Friday, July 4, 2008

Get to Know Your Guide: An interview with Paul Ivaska

Every week, we take the reader into the interesting and ever-changing life of an American Alpine Institute guide. Every AAI guide is very experienced in alpine and rock climbing, and all have received professional training in advanced guiding techniques and rescue. Collectively they have one of the highest levels of wilderness first aid, avalanche, and Leave No Trace training among the world's international guide services.

This week, we interview Paul Ivaska.

Age: 38
Hometown: Monroe, Connecticut
Recent trips and expeditions with AAI: Denali (West Buttress), Temple Crag (Venusian Blind), North Palisade (U-Notch Couloir)
Upcoming courses with AAI: Mt. Whitney (East Buttress)

A Guide’s Life
How old were you when you first started climbing?
22 years old. I was attending an Army Medic training course in Ft. Sam Houston, TX. My roommate had experience climbing in the Dolomites of Northern Italy. He invited me out to do some climbing in the hill country north of San Antonio. I was immediately hooked!

How do you stay in shape, and what are your favorite training activities?
Guiding and Ski Patrolling keep me in shape.

Who is the most inspiring person in your climbing life?
My friend Mike Storeim from Colorado. He grew up climbing in Eldorado Canyon and the South Platte region in the 70's (a time when climbers had so little as far as equipment goes, but did so much as far as pushing the traditional clim
bing standard). I learned a lot from him and enjoyed many a great climb with him.

What are your other interests besides climbing?
Skiing and guiding.

Where is your favorite place to travel?
As each year goes by, I find myself enjoying more mountain ranges in North America. My favorite ranges are those with the beautiful combination of huge granite walls and glaciers. I would like to one day go climb alpine walls in Pakistan and Patagonia. I also enjoy climbing in the Utah desert.

On the Technical Side
Describe your climbing style.
I enjoy long alpine rock routes the most.

What has been your most technically difficult climb?
The route Oz in Tuolumne Meadows. It was sustained in its difficulties and very aesthetic. I have done two climbing routes that where put up by Dale Bard in the Sierra and found them both awesome in setting and difficulty.

What is your biggest strength as a climber? Biggest weakness?
Strength: I don't let long arduous approaches deter me from climbing interesting routes. Weakness: I sometimes have a hard time leaving the coffee shop to go climb :)

A Guide on Guiding
Is there anything you know now that you'd wish you'd known when you were just beginning to climb?
Trying to make a living climbing is difficult, but the rewards make it worthwhile.

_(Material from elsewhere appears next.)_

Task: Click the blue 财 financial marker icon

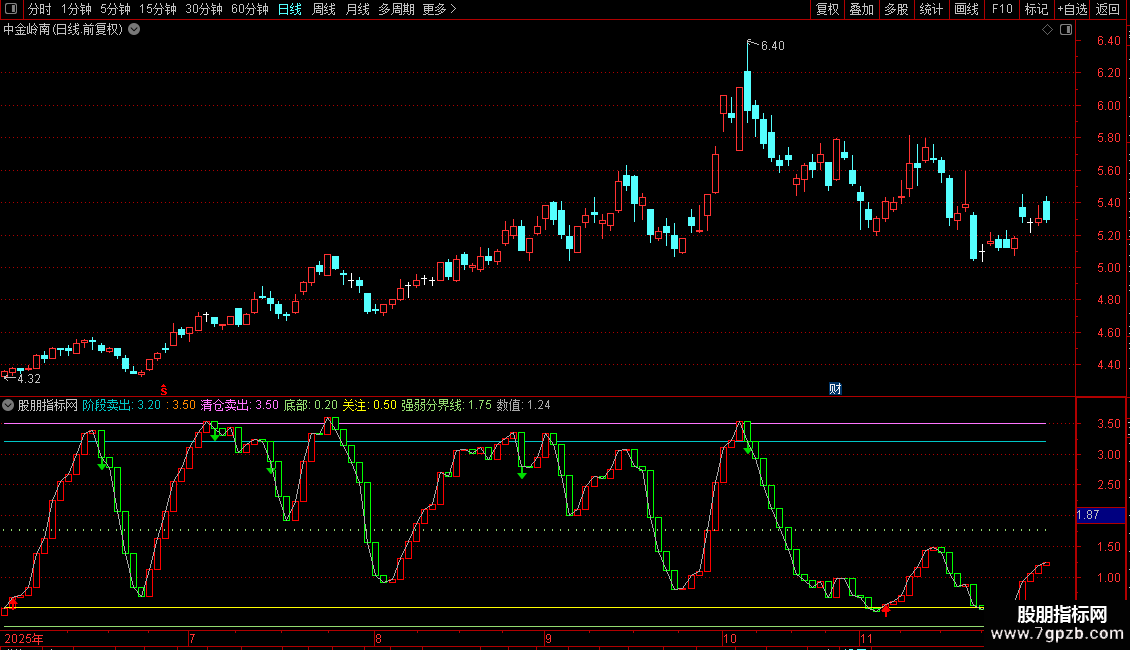Action: click(x=835, y=388)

When you guide, what piece of advice do you find you give most often to climbers?
I think Mark Twight gives the best advice in his book "Extreme Alpinism". He says that it is common to look at photographs of climbers doing really cool climbs and think to yourself " I want to be that climber right now!" But he cautions us that behind those pictures there are many years of apprenticeship and dedication.

What qualities do you think are most important in a guide?
Patience and good mountain sense.

Name a few guide “turn-ons” (for example, what makes a good climber on one of your courses, ascents, or expeditions?).
Climbing with people who have a good attitude is the best. Those who enjoy the journey vs. the destination get the most out of a challenging climb.

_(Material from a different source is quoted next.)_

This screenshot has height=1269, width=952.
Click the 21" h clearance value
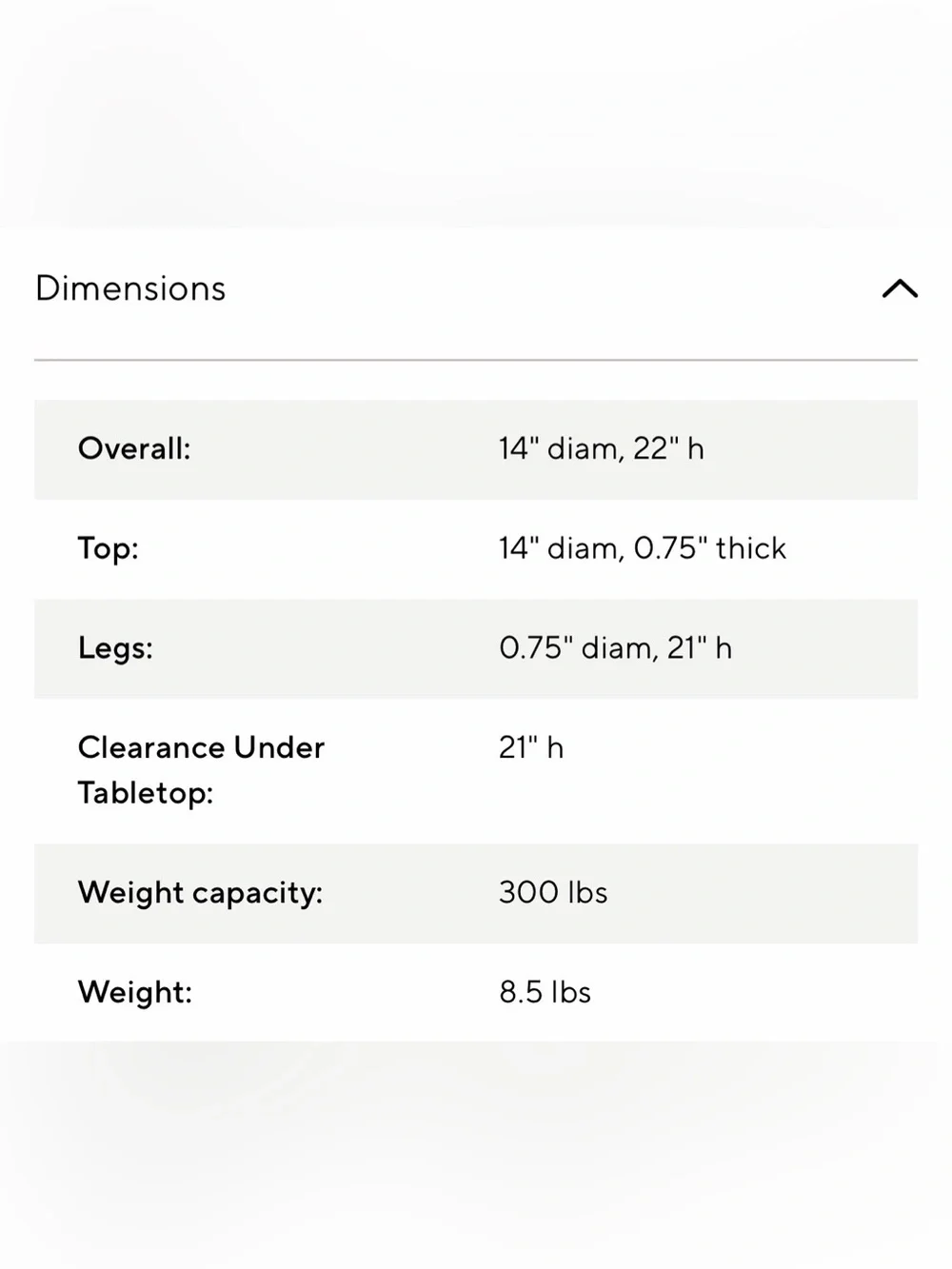pyautogui.click(x=531, y=748)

Any memorable events while guiding for AAI?
Last summer, I remember topping out on Mt. Whitney via the East Buttress route with a climber named Steve. Standing there on the summit was a man dressed up as Elvis and drinking a Fosters. He was hamming it up for all the other hikers. It was pretty entertaining.

What are your must-haves? Favorite foods or gear?
I must have dried fruit and wet wipes for back country trips :)

Describe your achievement of which you are the most proud.
I am proud of getting three of four team members to the summit of Denali this past Spring. We had challenging conditions, but through perseverance, enjoyed standing on top of North America's highest peak together.

Any closing comments?
Get out there and enjoy Mother Nature's design. Some of Her most beautiful displays will only be viewed through hard work and determination.